**Assigned task 1**
In the pulmonary function testing introduction, list every action Richard Johnston says he has performed on test equipment since he started in the field.
**Assigned task 2**
According to the pulmonary function testing introduction, in what year did Richard Johnston first start working in a Pulmonary Function Lab?
**Assigned task 3**
Extend the pulmonary function testing introduction by writing what follows its final sentence.

***** Selected passage *****

Hi! My name is Richard Johnston. Pulmonary Function testing is an often overlooked and under-appreciated field. I first started working in a Pulmonary Function Lab with manual test systems in 1973 where I had to measure pen traces on kymograph paper and hand-calculate test results. I’ve built, maintained, repaired and modified test equipment since I started in this field. I started working with computers in the 1970’s and designed and wire-wrapped my own hardware interfaces for them because that’s what you had to do at the time. I’ve programmed computers for research and routine clinical testing and somehow managed to have one of the first networked PFT labs in Boston. Over the years I’ve learned a lot about equipment but that’s because I broke a lot of things along the way too.

***** Information *****

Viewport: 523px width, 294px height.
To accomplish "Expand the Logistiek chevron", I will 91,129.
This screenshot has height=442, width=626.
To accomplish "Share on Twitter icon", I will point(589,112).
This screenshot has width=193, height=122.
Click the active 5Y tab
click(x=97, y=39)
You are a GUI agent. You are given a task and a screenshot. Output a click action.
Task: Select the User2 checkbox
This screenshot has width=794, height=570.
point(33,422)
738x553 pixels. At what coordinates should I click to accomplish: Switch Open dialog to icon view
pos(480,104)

*****
***** Information *****

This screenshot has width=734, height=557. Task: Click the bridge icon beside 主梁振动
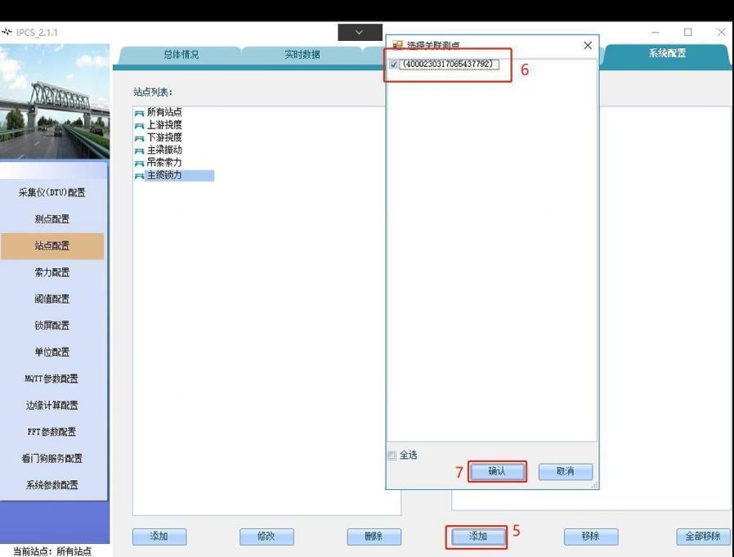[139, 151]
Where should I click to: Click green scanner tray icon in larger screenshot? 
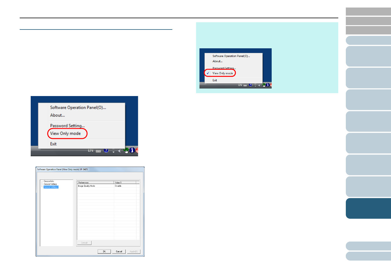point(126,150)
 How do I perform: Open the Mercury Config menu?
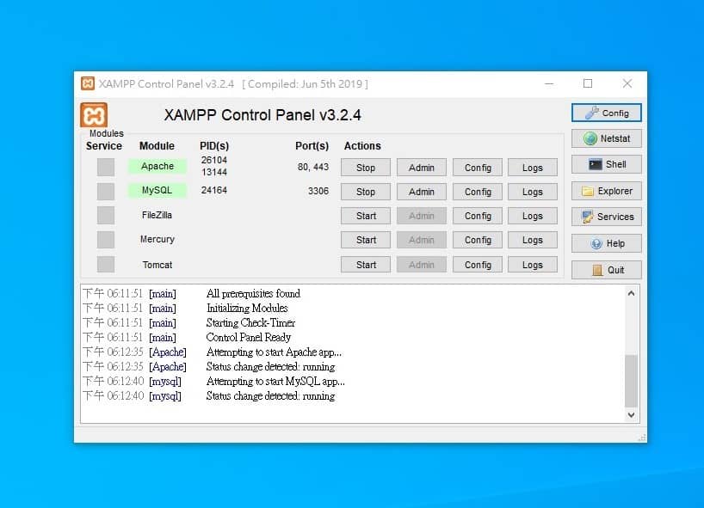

*****

**Answer space 1**
Built, maintained, repaired, modified

**Answer space 2**
1973

**Answer space 3**
Against my inclination and better judgement I have been a lab manager for over 30 years. I found that my job description changed every year and that my hospital managers always seemed to feel that I was supposed to have figured what the changes were on my own. Although I’ve done my share of research I’ve come to feel that a clinical Pulmonary Function Lab is where the rubber hits the road and far more enjoyable for that reason. I feel fortunate that I’ve always worked in teaching hospitals with physicians that were interested in education. I’ve learned a bit about teaching and have taught numerous students, technicians and physicians about Pulmonary Function and Cardiopulmonary Exercise testing. The most important thing I’ve learned however, is that there is always something new to learn.
I am primarily a technologist. For that reason my interest starts with the tests and the test equipment, but the reality is that you can’t consider these things in isolation. What’s also important is the physiology and anatomy of what the tests are supposed to be measuring; how you decide what’s normal and what’s abnormal; how the information is stored and reported; what purpose the tests have for the patient and the ordering physician; and how to run a testing facility effectively.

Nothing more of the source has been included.